Collection entries:

══════════

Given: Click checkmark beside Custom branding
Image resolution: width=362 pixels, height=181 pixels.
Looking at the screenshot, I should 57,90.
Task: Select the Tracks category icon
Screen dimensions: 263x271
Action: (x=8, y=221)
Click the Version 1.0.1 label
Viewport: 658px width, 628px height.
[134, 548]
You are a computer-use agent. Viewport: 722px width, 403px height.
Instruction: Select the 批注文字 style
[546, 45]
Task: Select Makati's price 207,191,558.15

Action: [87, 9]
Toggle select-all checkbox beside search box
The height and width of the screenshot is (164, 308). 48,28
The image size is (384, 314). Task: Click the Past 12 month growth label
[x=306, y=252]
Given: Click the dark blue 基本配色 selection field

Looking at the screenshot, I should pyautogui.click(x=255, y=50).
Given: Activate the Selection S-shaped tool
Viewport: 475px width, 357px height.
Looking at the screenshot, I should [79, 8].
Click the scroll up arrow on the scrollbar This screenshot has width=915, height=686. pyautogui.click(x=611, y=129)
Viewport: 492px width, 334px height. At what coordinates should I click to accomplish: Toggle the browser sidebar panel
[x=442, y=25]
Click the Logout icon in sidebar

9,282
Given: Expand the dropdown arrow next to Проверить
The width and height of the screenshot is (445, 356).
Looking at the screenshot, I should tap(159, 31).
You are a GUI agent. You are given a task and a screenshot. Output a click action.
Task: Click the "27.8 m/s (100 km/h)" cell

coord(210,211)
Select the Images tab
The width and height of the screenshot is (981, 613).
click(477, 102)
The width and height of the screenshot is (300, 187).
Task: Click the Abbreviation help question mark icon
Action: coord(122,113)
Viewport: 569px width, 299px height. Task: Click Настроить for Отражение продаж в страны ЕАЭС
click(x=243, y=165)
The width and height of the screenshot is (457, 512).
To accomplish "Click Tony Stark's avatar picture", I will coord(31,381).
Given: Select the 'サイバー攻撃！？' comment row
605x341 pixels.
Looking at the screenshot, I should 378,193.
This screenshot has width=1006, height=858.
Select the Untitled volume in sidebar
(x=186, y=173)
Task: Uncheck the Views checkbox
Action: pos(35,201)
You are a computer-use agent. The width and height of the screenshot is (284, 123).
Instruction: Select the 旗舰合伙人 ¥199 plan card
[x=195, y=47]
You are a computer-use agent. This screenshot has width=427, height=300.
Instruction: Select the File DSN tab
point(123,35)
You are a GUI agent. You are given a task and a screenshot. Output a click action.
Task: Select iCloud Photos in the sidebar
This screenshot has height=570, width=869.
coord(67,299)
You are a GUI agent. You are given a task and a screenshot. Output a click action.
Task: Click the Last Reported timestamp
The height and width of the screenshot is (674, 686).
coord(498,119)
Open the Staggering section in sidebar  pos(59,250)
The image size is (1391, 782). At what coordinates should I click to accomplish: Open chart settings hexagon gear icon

══════════

TASK GOAL: Reproduce the records above exactly, starting with the line that contains "This screenshot has width=1006, height=858." and ending with the last line.

WORKED SOLUTION:
This screenshot has width=1006, height=858.
Select the Untitled volume in sidebar
(x=186, y=173)
Task: Uncheck the Views checkbox
Action: pos(35,201)
You are a computer-use agent. The width and height of the screenshot is (284, 123).
Instruction: Select the 旗舰合伙人 ¥199 plan card
[x=195, y=47]
You are a computer-use agent. This screenshot has width=427, height=300.
Instruction: Select the File DSN tab
point(123,35)
You are a GUI agent. You are given a task and a screenshot. Output a click action.
Task: Select iCloud Photos in the sidebar
This screenshot has height=570, width=869.
coord(67,299)
You are a GUI agent. You are given a task and a screenshot. Output a click action.
Task: Click the Last Reported timestamp
The height and width of the screenshot is (674, 686).
coord(498,119)
Open the Staggering section in sidebar  pos(59,250)
The image size is (1391, 782). At what coordinates should I click to accomplish: Open chart settings hexagon gear icon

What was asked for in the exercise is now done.